===== THE DATA

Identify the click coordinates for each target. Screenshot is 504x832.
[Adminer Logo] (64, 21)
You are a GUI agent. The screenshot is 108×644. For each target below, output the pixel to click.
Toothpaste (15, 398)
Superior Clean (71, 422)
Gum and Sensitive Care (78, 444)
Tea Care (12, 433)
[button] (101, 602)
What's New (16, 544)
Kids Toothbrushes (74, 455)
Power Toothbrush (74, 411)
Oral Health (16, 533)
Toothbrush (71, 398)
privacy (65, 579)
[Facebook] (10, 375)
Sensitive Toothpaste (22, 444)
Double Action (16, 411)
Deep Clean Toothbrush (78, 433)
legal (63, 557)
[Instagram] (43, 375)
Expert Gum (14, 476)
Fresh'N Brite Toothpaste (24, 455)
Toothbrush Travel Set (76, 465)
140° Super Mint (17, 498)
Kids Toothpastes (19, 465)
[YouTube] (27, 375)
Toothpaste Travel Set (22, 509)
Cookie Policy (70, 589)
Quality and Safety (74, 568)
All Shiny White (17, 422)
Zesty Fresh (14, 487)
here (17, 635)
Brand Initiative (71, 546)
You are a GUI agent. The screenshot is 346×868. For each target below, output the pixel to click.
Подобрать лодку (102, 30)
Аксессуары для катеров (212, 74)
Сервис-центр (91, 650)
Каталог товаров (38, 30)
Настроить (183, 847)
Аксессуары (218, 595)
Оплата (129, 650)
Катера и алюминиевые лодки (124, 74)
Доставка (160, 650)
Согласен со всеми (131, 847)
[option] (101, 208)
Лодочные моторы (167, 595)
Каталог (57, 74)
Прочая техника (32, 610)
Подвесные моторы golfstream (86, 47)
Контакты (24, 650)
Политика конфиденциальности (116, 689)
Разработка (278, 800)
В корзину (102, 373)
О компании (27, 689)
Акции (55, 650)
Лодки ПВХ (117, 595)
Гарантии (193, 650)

==========

**EXERCISE DETAILS:** Can you set out every line of the data above as a numbered list, leaving out any blank lines?

**EXERCISE RESPONSE:**
1. Identify the click coordinates for each target. Screenshot is 504x832.
2. [Adminer Logo] (64, 21)
3. You are a GUI agent. The screenshot is 108×644. For each target below, output the pixel to click.
4. Toothpaste (15, 398)
5. Superior Clean (71, 422)
6. Gum and Sensitive Care (78, 444)
7. Tea Care (12, 433)
8. [button] (101, 602)
9. What's New (16, 544)
10. Kids Toothbrushes (74, 455)
11. Power Toothbrush (74, 411)
12. Oral Health (16, 533)
13. Toothbrush (71, 398)
14. privacy (65, 579)
15. [Facebook] (10, 375)
16. Sensitive Toothpaste (22, 444)
17. Double Action (16, 411)
18. Deep Clean Toothbrush (78, 433)
19. legal (63, 557)
20. [Instagram] (43, 375)
21. Expert Gum (14, 476)
22. Fresh'N Brite Toothpaste (24, 455)
23. Toothbrush Travel Set (76, 465)
24. 140° Super Mint (17, 498)
25. Kids Toothpastes (19, 465)
26. [YouTube] (27, 375)
27. Toothpaste Travel Set (22, 509)
28. Cookie Policy (70, 589)
29. Quality and Safety (74, 568)
30. All Shiny White (17, 422)
31. Zesty Fresh (14, 487)
32. here (17, 635)
33. Brand Initiative (71, 546)
34. You are a GUI agent. The screenshot is 346×868. For each target below, output the pixel to click.
35. Подобрать лодку (102, 30)
36. Аксессуары для катеров (212, 74)
37. Сервис-центр (91, 650)
38. Каталог товаров (38, 30)
39. Настроить (183, 847)
40. Аксессуары (218, 595)
41. Оплата (129, 650)
42. Катера и алюминиевые лодки (124, 74)
43. Доставка (160, 650)
44. Согласен со всеми (131, 847)
45. [option] (101, 208)
46. Лодочные моторы (167, 595)
47. Каталог (57, 74)
48. Прочая техника (32, 610)
49. Подвесные моторы golfstream (86, 47)
50. Контакты (24, 650)
51. Политика конфиденциальности (116, 689)
52. Разработка (278, 800)
53. В корзину (102, 373)
54. О компании (27, 689)
55. Акции (55, 650)
56. Лодки ПВХ (117, 595)
57. Гарантии (193, 650)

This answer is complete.